Quelle vision pour l’avenir ?
Si les sept années de mise en pratique de la LPC ont confirmé sa pertinence, elles ont aussi mis en lumière certaines failles dans son fonctionnement. En offrant des ressources et un accompagnement qui conviennent plus ou moins aux besoins et à la réalité des municipalités, cette loi ne parvient pas à mobiliser efficacement les acteurs clés. De plus, en élargissant le champ de compétence des municipalités, la LPC contribue à augmenter la pression qui pèse sur ce milieu.

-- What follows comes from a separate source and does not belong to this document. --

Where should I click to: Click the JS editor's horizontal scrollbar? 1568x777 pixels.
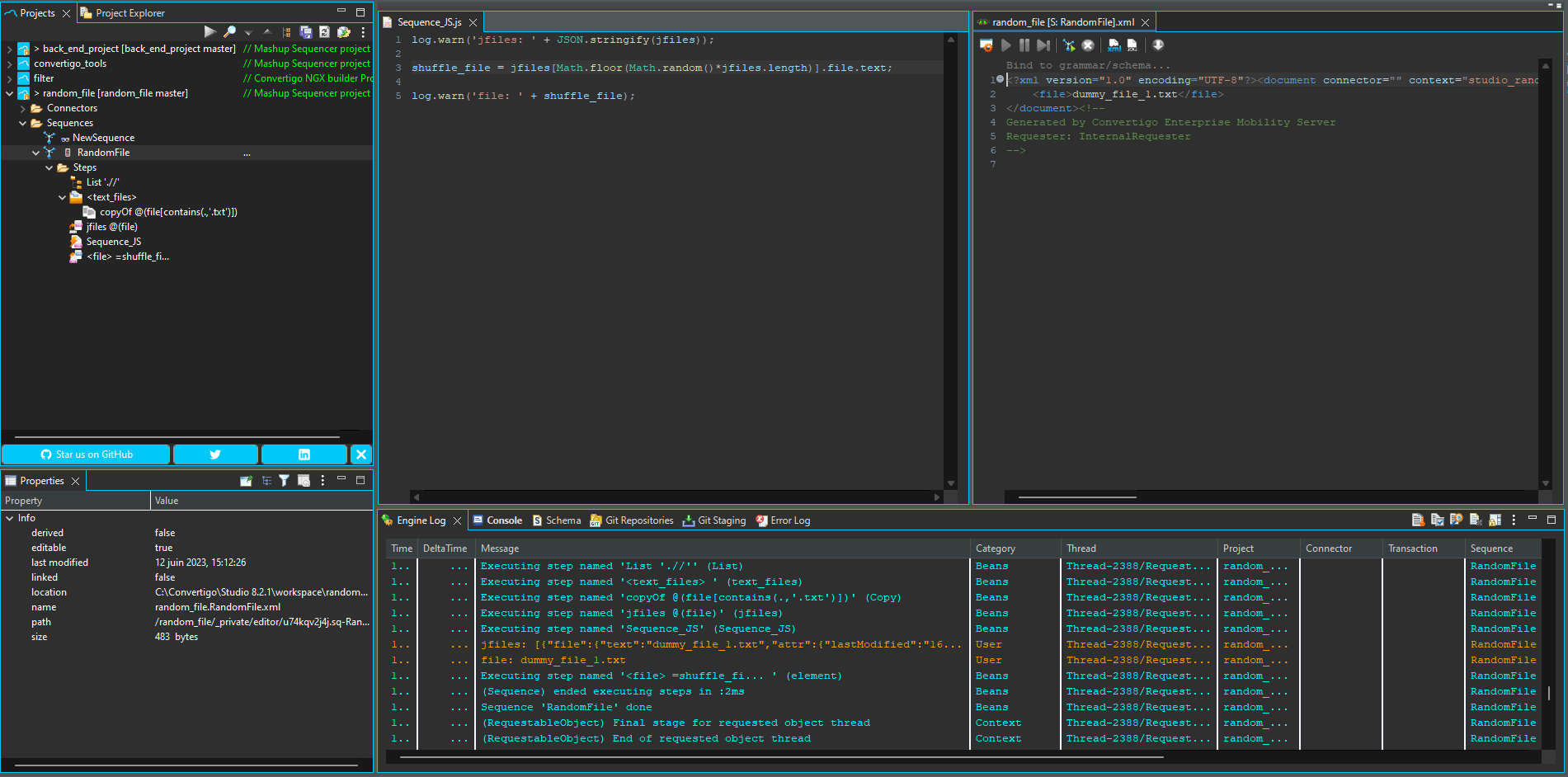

Surtout, la LPC ne s’insère pas dans une réflexion d’ensemble concernant le patrimoine et l’aménagement du territoire au Québec. La mise en place d’une politique nationale d’aménagement du territoire — objectif pour lequel Action patrimoine milite au sein de l’Alliance ARIANE — serait une occasion idéale de définir notre vision stratégique et nos grandes orientations en ce qui concerne le patrimoine.